Advanced Systems Engineering – Innovation und Wertschöpfung im Wandel

In der BMBF-Fördermaßnahme „Beherrschung der Komplexität soziotechnischer Systeme – Ein Beitrag zum Advanced Systems Engineering für die Wertschöpfung von morgen (PDA_ASE)“ identifiziert das wissenschaftliche Projekt AdWiSE den Leistungsstand des Advanced Systems Engineerings (ASE) in Wirtschaft und Wissenschaft im internationalen Vergleich.
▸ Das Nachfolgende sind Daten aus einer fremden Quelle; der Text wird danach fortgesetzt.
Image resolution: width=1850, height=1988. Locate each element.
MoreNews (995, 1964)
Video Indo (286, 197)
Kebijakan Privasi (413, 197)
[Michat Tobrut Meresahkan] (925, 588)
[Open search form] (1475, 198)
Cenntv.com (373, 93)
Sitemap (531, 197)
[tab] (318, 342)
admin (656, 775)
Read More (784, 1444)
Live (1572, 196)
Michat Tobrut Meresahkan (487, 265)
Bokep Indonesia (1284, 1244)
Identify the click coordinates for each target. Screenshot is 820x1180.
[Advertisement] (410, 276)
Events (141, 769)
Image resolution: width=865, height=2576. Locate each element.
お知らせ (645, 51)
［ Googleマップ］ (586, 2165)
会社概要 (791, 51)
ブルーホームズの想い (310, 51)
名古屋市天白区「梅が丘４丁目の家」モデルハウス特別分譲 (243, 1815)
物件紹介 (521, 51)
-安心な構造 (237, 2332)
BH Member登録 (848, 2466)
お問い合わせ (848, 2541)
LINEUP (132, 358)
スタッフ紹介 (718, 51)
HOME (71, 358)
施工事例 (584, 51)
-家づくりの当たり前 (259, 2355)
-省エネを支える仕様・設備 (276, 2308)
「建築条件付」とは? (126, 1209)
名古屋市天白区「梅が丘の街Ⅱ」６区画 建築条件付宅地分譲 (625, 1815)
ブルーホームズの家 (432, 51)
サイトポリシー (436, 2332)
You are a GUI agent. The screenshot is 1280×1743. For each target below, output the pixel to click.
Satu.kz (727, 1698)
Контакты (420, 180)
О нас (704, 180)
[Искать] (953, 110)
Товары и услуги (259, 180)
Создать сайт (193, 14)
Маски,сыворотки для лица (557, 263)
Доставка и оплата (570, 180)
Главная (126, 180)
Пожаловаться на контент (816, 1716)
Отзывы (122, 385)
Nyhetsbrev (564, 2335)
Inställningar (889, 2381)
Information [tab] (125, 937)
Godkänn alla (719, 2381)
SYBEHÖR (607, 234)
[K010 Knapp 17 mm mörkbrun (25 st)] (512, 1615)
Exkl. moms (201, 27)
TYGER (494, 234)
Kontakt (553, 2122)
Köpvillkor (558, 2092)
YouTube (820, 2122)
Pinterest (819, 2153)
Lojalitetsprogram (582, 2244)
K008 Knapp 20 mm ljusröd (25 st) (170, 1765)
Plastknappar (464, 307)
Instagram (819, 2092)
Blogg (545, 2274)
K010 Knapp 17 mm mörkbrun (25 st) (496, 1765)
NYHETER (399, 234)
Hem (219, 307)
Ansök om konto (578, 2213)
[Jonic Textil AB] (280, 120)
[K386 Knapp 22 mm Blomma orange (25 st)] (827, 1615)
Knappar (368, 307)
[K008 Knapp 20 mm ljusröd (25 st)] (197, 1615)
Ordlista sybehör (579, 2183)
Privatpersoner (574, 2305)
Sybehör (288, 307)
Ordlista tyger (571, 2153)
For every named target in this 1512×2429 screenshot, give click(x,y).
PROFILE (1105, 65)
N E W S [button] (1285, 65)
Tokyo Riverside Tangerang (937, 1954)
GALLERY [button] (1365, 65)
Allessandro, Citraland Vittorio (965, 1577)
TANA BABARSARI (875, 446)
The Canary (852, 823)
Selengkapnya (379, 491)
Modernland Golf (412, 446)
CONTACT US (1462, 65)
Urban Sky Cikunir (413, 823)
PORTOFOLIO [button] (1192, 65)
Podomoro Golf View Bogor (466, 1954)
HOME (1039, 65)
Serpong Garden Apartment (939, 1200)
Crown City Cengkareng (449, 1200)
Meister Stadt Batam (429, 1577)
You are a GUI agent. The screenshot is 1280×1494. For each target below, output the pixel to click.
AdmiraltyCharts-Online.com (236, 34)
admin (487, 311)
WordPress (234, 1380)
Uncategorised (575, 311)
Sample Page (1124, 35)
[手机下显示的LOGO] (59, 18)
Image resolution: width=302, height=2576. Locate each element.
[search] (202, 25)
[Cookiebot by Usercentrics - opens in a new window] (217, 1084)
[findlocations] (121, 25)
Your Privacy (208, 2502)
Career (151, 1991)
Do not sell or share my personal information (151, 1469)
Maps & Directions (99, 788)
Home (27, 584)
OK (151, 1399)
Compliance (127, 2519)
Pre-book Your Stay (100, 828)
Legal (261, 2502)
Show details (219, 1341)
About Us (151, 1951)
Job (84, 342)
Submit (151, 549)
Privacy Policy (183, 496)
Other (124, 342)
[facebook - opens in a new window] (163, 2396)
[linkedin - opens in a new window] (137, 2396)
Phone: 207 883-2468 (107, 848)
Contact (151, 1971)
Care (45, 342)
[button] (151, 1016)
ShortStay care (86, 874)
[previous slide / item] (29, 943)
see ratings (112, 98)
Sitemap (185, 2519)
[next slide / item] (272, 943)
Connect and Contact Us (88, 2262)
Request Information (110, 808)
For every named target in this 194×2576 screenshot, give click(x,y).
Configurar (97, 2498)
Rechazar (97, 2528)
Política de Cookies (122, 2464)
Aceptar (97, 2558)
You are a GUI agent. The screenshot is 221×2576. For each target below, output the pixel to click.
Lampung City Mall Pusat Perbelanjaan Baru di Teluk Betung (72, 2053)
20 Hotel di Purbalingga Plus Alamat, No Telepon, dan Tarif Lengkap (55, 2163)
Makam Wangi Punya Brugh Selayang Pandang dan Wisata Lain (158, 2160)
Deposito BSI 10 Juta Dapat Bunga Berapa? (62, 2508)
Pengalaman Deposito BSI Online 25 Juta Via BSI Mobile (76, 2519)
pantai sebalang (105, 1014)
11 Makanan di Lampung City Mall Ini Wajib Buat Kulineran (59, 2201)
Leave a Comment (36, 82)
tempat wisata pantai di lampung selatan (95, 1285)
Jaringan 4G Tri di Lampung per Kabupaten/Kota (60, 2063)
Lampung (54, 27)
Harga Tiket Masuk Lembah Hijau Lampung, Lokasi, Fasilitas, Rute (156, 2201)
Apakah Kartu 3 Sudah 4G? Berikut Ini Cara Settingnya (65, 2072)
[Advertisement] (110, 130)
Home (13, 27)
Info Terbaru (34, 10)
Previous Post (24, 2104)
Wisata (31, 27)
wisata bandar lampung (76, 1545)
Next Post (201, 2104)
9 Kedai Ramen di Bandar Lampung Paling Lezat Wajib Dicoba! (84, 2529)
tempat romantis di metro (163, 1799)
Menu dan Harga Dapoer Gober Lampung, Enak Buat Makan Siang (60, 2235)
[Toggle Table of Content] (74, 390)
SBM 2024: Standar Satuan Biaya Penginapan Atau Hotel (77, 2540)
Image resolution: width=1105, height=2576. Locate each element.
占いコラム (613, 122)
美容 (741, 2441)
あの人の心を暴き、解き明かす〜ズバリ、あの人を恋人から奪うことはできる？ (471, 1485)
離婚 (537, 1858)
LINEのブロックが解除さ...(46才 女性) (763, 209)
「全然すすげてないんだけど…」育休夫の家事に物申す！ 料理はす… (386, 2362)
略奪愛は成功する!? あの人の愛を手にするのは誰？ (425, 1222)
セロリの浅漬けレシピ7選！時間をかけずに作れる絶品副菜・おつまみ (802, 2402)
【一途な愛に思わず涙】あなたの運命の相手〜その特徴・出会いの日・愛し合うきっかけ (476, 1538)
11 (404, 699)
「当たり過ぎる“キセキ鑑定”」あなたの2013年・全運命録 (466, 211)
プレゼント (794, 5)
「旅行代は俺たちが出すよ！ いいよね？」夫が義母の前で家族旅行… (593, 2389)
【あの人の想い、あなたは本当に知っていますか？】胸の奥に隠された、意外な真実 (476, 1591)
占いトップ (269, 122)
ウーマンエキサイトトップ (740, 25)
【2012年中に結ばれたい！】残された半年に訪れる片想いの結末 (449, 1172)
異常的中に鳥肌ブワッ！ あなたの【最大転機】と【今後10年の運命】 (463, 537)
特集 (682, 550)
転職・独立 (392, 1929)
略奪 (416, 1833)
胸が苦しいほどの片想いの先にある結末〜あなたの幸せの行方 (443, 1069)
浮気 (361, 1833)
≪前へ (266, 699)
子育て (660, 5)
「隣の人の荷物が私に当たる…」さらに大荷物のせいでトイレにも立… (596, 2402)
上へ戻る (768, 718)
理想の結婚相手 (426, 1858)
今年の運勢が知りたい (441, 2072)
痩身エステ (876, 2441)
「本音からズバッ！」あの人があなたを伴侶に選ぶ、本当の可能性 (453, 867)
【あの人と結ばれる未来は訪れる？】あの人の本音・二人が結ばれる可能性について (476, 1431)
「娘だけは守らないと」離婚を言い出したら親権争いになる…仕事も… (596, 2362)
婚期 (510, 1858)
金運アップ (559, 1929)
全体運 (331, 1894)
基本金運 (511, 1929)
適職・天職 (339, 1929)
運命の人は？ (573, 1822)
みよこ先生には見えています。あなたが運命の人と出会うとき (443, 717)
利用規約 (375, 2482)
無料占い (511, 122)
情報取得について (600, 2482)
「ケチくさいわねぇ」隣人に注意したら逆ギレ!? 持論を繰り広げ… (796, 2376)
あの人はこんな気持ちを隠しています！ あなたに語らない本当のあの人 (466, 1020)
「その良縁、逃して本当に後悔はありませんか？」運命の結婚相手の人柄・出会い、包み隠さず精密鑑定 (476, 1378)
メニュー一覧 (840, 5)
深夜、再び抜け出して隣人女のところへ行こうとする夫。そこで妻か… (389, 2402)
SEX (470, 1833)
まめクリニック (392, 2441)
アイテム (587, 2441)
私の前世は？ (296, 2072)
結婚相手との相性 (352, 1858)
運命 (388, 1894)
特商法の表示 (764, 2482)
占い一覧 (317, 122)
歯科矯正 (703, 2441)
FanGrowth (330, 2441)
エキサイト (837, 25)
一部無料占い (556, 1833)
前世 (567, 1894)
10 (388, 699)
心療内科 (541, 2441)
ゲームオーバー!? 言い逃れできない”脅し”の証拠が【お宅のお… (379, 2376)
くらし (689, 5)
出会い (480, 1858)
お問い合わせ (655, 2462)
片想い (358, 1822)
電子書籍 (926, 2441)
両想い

Innovative Marktleistungen von morgen

Traditionell umfasst eine Wertschöpfungskette den kompletten Lebenszyklus eines industriellen Produkts, d. h. Planung und Entwicklung, die Fertigung und die Beschaffung der Rohstoffe und Komponenten; die eigentliche Herstellung und Produktion; Vertrieb und Absatz, Kundenservice sowie die Rücknahme, Wiederverwendung (Recycling) oder auch die Entsorgung.

Zukünftig findet die Wertschöpfung nicht mehr in überwiegend nur geschlossenen Wertschöpfungsketten statt, sondern basiert auf offenen, kollaborativen und dezentralen Wertschöpfungsnetzwerken. Digitale Technologien agieren dabei gleichzeitig als Treiber und als Befähiger des Wandels der Wertschöpfung. Im Zentrum der zukunftsorientierten, industriellen Wertschöpfung steht vornehmlich die Industrie 4.0 mit ihren intelligenten und digital vernetzten Produktions- und Produkt-Service-Systemen. Die Systeme von morgen zeichnen sich durch eine weitgehende Autonomie und Vernetzung aus und bringen flexible Kombinationen von Sach- und Dienstleistungen mit neuen Geschäftsmodellen hervor. Dies birgt einerseits umfassendes Potenzial für Innovationen, stellt andererseits jedoch das Engineering, also die Planung und Entwicklung der Marktleistungen, vor neue Anforderungen.

Vor dem Hintergrund, dass Wertschöpfung durch Innovation für Deutschlands Position als eines der technologisch führenden Länder im internationalen Vergleich eine besondere Bedeutung hat, müssen Unternehmen befähigt werden, innovative Marktleistungen und auch deren zukünftige Entstehungsprozesse wirtschaftlich, effizient, nachhaltig und menschorientiert zu gestalten.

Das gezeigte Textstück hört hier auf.